Greene Acres Lake reopens

CNJ staff photo: Tony Bullocks Kevyn and Amanda Flowers carry their 2-month-old daughter Kaliyah around Greene Acres Lake Wednesday while enjoying a warm and sunny day. They said fishing restrictions weren’t a concern but they wished the walking/jogging trail was wider.

By Kevin Wilson: CNJ staff writer

The lake at Greene Acres Park is open on a provisional release from the state.

“Fecal coliform levels are back within accepted limits,” Public Works Director Clint Bunch said Wednesday in a release from the city.

The lake had been closed since Feb. 27.

Swimming and wading is not allowed at the lake, a popular fishing area inside city limits.

Bunch said fishing is allowed, but on a “catch and release” basis under recommendation of the state environment department.

City Manager Joe Thomas said staff will check the water levels at least every other day for the next 30 days, while the lake is re-opened on a provisional status.

According to the Environmental Protection Agency, fecal coliform is a bacteria associated with human or animal waste. The bacteria usually live in human or animal intestinal tracts, and their presence in drinking water is a strong indication of recent sewage or animal waste contamination.

“It’s not a health threat in itself,” said Heidi Krapfl, chief for the state’s environmental health epidemiology bureau. “What it does is when fecal coliform is high, there could be other potentially harmful bacteria.”

Glenn Saums, acting bureau chief of the state’s surface water quality bureau, said acceptable levels of fecal coliform vary by water use: Primary contact indicates the potential a person could ingest water, while secondary contact is associated with external contact (wading, fishing).

Saums said acceptable levels for primary contact are 410 coliform units per 100 ml for a single sample, or an average of 126 units per 100 ml for multiple tests.

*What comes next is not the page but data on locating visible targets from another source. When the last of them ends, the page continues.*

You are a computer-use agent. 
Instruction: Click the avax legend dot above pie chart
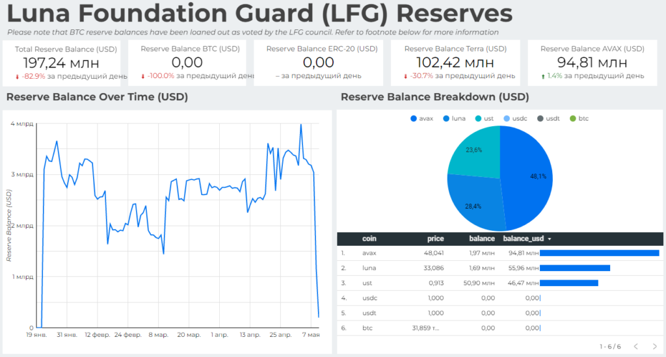414,118
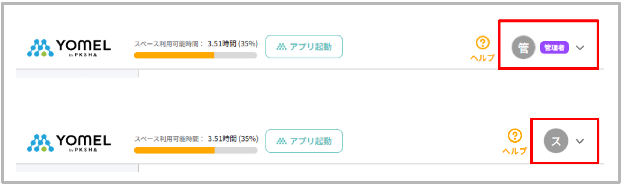Click the gray ス avatar icon
The height and width of the screenshot is (185, 623).
coord(556,141)
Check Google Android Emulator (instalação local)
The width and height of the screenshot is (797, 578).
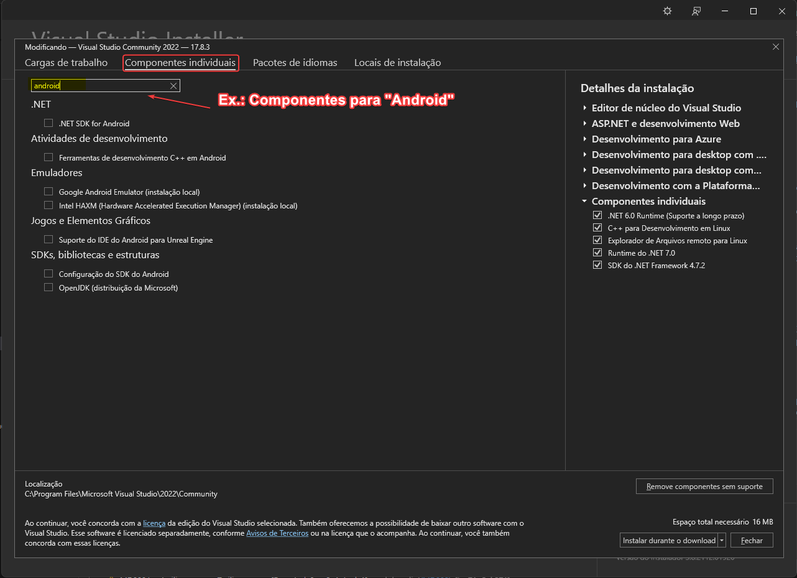click(x=48, y=192)
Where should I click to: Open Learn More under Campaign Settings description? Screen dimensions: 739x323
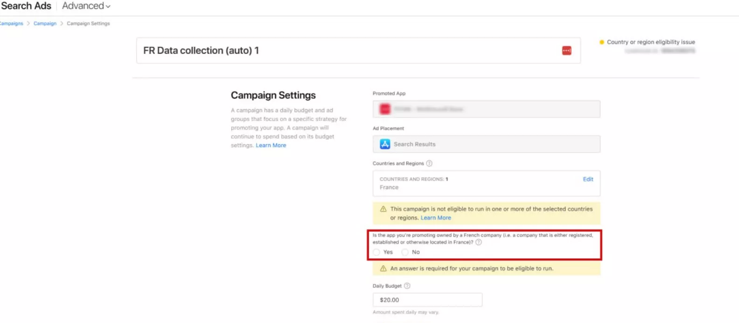(x=271, y=145)
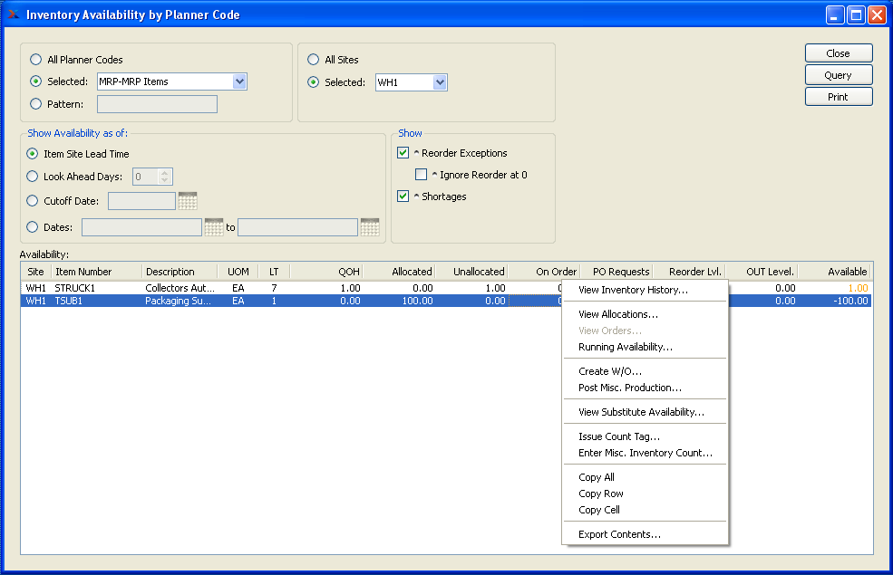
Task: Click the Print button
Action: (x=838, y=97)
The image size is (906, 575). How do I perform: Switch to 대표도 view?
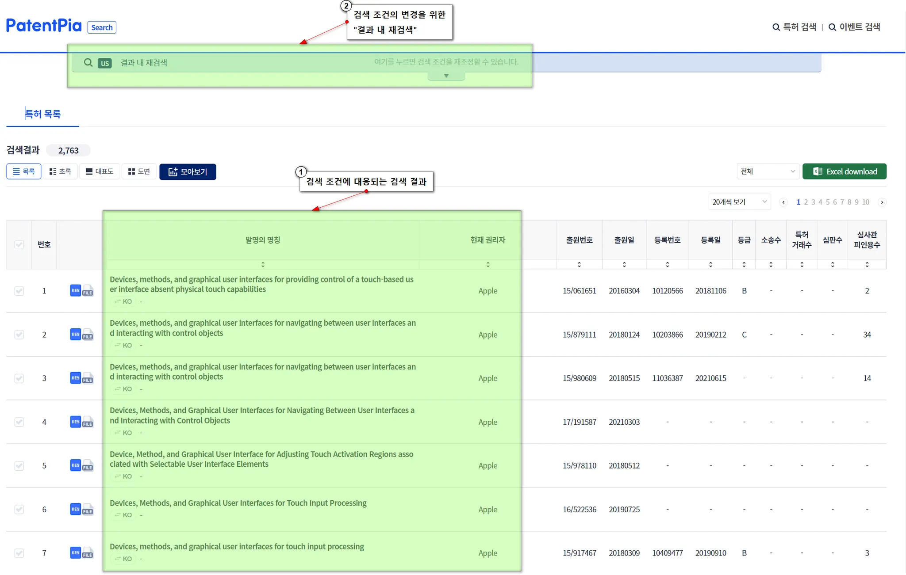tap(100, 171)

Secondary contact is acceptable at less than 2,507 units per 100 ml or an average of 548 units per 100 ml over multiple tests.

Thomas said the most recent check of lake water tested below 30 units.

Thomas said the provisional basis will end in 30 days, provided the levels don’t get above 500 coliform units per 100 milliliters.

“It’s going to take something catastrophic to get it above that,” Thomas said.

Thomas said the “catch and release” status will also expire after 30 days. He said the state otherwise requires annual testing on the lake.